Nexstar Broadcasting Group, Inc. (Nasdaq: NXST) today announced
that it has completed the negotiation of terms for a transaction
with Media General, Inc. (NYSE:MEG) under which Nexstar would
acquire Media General for $10.55 per share in cash and 0.1249 of a
share of Nexstar Class A common stock for each Media General share.
In addition, the terms contemplate additional consideration to
Media General shareholders in the form of a contingent value right
("CVR") for each Media General share entitling Media General
shareholders to net cash proceeds as received from the sale of
Media General's spectrum in the FCC's upcoming spectrum auction.
The negotiated transaction reflects a value of $17.66 per Media
General share based on Nexstar’s closing share price on January 6,
2016, plus the value of the CVR.
Nexstar looks forward to signing a definitive agreement with
Media General as soon as Media General’s transaction with Meredith
Corporation (NYSE: MDP) has been terminated by either party or
following a Media General shareholder vote in which the Media
General/Meredith transaction is not approved. Nexstar noted that
the form of merger agreement between Nexstar and Media General has
already been fully negotiated.
Perry Sook, Chairman, President and CEO of Nexstar, said, “We
are pleased to have negotiated these transaction terms with Media
General as we believe the combination would be a transformational
event that enables both companies’ shareholders to participate in
the near- and long-term upside of a pure-play broadcasting company
with expanded audience reach, a more diversified portfolio and a
significantly stronger financial profile, led by a proven broadcast
and digital media management team.”
Mr. Sook continued, “We are confident that a combined Nexstar /
Media General would be strongly positioned for long-term success in
a dynamic and consolidating broadcast market. Specifically, the
combined company would be highly attractive to programmers and
advertisers alike, while the anticipated year-one synergies of $76
million and generation of over $500 million of annual free cash
flow will enhance long-term shareholder returns.”

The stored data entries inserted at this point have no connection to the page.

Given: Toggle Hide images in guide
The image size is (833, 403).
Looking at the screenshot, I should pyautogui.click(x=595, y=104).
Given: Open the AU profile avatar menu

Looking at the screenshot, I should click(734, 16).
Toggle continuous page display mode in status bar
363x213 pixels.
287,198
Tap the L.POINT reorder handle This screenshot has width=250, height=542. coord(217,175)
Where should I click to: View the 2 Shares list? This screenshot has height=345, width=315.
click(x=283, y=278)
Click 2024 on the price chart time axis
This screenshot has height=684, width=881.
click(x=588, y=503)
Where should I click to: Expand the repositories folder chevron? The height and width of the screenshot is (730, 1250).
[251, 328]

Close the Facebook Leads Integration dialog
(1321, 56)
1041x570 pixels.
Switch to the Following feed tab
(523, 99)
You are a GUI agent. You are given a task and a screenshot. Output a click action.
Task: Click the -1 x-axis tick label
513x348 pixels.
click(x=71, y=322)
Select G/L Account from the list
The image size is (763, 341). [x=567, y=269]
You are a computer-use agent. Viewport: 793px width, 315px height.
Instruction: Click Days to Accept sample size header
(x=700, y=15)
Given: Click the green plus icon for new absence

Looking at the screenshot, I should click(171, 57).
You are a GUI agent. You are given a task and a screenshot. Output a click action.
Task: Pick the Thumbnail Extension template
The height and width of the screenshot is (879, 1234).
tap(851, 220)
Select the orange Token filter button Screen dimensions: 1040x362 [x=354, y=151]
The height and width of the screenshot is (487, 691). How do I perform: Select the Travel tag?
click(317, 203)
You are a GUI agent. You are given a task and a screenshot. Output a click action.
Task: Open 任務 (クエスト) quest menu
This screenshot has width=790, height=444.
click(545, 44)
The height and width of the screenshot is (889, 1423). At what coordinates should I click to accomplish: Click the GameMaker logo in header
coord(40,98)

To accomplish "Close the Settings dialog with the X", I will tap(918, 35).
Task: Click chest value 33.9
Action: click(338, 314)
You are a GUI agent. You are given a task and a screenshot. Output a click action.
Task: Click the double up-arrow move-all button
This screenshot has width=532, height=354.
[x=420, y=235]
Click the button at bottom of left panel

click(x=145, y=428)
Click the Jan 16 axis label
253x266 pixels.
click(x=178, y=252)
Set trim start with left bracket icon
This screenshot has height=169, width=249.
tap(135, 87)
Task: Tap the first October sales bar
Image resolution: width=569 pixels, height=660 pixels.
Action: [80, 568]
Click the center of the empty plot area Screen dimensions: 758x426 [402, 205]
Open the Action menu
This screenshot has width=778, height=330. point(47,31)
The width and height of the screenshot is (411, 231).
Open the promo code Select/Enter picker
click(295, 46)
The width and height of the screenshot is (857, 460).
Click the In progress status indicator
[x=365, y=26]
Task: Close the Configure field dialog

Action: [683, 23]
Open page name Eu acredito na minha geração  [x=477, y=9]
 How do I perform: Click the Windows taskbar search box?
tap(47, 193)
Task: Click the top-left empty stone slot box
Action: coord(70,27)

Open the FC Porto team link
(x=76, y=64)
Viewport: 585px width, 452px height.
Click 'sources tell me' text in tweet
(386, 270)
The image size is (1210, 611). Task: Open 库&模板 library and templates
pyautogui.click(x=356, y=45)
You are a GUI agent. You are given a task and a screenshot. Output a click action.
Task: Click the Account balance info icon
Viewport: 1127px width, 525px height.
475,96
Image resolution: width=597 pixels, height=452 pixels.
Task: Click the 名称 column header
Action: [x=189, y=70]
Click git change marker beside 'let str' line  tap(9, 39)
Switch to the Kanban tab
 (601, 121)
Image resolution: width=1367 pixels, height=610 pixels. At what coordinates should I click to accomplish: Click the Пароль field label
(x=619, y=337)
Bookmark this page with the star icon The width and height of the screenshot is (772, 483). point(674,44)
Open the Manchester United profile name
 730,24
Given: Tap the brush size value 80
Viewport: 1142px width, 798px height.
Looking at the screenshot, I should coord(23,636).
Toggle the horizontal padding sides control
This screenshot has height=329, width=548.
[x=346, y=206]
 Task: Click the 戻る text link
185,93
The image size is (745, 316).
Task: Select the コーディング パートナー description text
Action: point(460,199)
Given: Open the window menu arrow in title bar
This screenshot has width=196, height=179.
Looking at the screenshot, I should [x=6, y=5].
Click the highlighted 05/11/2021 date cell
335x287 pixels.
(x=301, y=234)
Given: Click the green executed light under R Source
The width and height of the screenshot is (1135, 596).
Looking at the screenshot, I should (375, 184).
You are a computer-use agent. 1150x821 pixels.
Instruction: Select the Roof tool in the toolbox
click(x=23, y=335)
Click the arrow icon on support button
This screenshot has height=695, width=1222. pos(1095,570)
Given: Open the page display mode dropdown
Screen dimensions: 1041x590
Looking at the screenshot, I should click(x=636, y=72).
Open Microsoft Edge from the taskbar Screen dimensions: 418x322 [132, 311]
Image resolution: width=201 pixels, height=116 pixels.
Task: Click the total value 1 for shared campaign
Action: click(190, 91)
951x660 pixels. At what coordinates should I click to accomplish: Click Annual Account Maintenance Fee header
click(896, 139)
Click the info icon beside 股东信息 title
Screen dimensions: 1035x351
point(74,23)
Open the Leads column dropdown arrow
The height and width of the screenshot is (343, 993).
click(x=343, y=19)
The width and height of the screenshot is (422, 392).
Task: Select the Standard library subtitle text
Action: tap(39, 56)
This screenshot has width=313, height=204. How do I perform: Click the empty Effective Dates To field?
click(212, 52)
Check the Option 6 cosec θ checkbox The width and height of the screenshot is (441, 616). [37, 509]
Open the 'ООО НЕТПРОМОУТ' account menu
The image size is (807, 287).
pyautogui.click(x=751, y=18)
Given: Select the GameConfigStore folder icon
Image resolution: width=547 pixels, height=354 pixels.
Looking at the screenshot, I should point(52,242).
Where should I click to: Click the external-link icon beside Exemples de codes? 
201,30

Nexstar also noted that it intends to divest the TV stations
necessary to obtain FCC regulatory approval of the proposed
transaction. In addition, two Media General directors would join
the Nexstar Board of Directors at closing.
The negotiated transaction would not be subject to any financing
condition. Nexstar has worked with banks willing to provide
commitment letters for approximately $4.7 billion in financing in
support of the transaction as soon as the negotiated merger
agreement is executed.
Nexstar will file a Form 8-K with the Securities and Exchange
Commission, which will include the form of merger agreement
negotiated between Nexstar and Media General.
BofA Merrill Lynch is acting as financial advisor and Kirkland
& Ellis LLP is acting as legal counsel to Nexstar in connection
with the proposed transaction.
Because the Meredith-Media General merger agreement has not been
terminated, there can be no assurance that any transaction with
Media General will result (or the terms or timing thereof).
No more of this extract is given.